- _Required task_:
Please repeat the material from the line with "1107x415 pixels. How" to the line with "(x=256, y=278)", changing "Toggle" to "Switch" and leaving everything else the same. Return only those lines.

[Records for locating displayed items]
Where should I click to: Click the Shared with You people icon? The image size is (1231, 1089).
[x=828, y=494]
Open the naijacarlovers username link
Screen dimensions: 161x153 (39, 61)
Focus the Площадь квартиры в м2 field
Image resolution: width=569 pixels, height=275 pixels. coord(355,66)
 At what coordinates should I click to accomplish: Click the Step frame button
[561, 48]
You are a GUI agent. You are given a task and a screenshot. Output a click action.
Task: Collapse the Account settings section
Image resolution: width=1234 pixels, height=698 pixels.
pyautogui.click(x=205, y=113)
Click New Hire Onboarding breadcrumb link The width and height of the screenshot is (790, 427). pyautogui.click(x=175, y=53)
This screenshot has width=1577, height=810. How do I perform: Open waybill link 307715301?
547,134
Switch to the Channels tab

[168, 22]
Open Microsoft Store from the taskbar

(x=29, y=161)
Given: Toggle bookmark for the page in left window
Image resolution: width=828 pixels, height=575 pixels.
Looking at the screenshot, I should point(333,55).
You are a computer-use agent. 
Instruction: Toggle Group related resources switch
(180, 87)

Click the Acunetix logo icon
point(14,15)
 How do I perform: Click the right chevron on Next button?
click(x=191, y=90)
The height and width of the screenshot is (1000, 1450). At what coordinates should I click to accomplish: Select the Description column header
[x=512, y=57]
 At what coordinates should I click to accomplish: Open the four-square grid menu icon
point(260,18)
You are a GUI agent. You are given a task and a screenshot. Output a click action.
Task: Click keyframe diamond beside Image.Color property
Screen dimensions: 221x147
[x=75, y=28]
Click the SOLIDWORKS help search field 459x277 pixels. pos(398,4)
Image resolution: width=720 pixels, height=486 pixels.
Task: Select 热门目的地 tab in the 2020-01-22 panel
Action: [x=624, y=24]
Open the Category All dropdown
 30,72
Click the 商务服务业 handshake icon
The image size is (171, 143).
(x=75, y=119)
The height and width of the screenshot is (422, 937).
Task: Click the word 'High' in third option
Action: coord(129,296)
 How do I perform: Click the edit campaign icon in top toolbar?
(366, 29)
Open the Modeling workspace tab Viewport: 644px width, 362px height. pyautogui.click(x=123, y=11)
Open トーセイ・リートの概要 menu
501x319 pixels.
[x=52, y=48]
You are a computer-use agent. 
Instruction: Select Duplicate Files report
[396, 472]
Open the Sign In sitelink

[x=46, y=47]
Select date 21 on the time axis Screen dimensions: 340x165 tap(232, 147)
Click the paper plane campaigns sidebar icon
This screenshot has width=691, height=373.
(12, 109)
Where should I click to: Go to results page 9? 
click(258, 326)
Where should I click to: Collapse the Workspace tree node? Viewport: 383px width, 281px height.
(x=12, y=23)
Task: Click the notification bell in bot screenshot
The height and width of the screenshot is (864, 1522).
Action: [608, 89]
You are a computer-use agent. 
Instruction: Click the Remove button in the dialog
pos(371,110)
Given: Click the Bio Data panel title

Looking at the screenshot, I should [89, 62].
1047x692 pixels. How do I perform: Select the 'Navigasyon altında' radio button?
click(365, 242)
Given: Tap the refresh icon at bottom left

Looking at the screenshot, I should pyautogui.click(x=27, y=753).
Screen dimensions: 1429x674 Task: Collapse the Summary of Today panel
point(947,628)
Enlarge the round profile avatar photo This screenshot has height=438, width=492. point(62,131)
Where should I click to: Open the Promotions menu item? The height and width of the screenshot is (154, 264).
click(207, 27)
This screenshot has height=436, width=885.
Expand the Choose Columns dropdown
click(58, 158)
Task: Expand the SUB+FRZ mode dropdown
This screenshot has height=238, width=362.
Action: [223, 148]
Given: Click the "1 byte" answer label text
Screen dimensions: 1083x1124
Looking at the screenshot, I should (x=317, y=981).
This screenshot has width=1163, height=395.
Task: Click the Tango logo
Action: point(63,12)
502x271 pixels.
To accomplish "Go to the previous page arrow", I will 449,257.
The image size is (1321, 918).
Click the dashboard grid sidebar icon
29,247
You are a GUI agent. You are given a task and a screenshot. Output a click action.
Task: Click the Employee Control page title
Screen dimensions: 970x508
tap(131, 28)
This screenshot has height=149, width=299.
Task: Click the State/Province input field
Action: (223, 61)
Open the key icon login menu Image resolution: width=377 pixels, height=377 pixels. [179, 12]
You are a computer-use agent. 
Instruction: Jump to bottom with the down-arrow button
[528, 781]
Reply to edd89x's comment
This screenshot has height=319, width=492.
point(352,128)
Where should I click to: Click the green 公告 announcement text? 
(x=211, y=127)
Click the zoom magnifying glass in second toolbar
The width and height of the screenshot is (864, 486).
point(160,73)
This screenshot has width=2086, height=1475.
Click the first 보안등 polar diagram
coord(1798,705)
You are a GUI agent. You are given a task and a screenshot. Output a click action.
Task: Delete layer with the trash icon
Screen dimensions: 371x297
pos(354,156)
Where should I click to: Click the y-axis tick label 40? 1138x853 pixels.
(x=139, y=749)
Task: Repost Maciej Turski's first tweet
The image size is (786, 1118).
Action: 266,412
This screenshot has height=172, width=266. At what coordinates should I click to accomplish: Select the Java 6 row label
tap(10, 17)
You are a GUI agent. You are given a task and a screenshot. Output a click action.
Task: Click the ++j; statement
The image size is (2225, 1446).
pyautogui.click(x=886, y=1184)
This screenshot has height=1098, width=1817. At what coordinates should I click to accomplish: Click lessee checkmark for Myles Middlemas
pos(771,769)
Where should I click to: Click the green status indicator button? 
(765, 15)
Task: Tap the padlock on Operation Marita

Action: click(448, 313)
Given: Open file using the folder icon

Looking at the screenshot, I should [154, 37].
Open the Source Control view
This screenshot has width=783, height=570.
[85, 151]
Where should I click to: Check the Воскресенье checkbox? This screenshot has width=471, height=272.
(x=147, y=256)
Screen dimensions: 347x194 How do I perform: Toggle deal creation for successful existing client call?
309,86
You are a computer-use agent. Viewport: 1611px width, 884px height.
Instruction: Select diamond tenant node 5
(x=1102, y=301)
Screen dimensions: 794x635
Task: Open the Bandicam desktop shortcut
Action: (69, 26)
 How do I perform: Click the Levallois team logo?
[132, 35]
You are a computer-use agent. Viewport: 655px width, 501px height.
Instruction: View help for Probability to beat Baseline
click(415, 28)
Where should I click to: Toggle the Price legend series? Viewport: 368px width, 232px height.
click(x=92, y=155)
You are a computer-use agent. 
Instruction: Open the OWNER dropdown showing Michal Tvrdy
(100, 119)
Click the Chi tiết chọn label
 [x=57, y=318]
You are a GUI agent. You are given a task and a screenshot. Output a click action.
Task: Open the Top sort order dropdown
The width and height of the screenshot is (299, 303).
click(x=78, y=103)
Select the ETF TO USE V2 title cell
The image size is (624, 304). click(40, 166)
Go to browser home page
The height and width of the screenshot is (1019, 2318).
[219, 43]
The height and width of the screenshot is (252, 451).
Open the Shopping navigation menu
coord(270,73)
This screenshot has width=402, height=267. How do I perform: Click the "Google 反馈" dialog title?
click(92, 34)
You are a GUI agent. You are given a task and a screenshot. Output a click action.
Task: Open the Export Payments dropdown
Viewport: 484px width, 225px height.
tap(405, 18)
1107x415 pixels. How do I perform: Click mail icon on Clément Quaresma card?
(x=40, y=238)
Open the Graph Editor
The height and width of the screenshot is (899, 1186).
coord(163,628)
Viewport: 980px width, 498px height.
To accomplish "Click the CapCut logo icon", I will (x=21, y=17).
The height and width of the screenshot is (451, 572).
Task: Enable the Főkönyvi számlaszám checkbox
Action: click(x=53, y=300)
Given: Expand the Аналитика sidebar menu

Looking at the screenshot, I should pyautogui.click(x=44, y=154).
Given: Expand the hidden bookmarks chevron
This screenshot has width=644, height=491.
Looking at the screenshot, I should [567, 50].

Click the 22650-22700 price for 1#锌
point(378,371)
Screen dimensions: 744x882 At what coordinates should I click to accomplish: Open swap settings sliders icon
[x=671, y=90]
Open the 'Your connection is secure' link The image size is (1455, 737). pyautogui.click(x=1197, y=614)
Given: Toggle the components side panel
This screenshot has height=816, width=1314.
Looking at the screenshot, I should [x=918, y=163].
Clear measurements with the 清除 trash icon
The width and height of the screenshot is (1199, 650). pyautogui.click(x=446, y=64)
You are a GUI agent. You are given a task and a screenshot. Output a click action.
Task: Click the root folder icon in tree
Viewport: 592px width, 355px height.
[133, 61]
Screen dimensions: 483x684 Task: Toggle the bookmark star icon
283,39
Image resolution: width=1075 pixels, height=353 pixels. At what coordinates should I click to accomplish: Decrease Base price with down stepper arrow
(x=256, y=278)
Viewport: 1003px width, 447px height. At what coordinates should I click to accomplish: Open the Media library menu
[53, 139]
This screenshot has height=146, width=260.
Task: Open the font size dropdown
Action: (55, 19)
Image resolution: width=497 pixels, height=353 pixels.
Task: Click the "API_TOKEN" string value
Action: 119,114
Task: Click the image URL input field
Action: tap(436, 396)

- _Answer for the task_:
1107x415 pixels. How do I perform: Click mail icon on Clément Quaresma card?
(x=40, y=238)
Open the Graph Editor
The height and width of the screenshot is (899, 1186).
coord(163,628)
Viewport: 980px width, 498px height.
To accomplish "Click the CapCut logo icon", I will (x=21, y=17).
The height and width of the screenshot is (451, 572).
Task: Enable the Főkönyvi számlaszám checkbox
Action: click(x=53, y=300)
Given: Expand the Аналитика sidebar menu

Looking at the screenshot, I should pyautogui.click(x=44, y=154).
Given: Expand the hidden bookmarks chevron
This screenshot has width=644, height=491.
Looking at the screenshot, I should [567, 50].

Click the 22650-22700 price for 1#锌
point(378,371)
Screen dimensions: 744x882 At what coordinates should I click to accomplish: Open swap settings sliders icon
[x=671, y=90]
Open the 'Your connection is secure' link The image size is (1455, 737). pyautogui.click(x=1197, y=614)
Given: Switch the components side panel
This screenshot has height=816, width=1314.
Looking at the screenshot, I should [x=918, y=163].
Clear measurements with the 清除 trash icon
The width and height of the screenshot is (1199, 650). pyautogui.click(x=446, y=64)
You are a GUI agent. You are given a task and a screenshot. Output a click action.
Task: Click the root folder icon in tree
Viewport: 592px width, 355px height.
[133, 61]
Screen dimensions: 483x684 Task: Switch the bookmark star icon
283,39
Image resolution: width=1075 pixels, height=353 pixels. At what coordinates should I click to accomplish: Decrease Base price with down stepper arrow
(x=256, y=278)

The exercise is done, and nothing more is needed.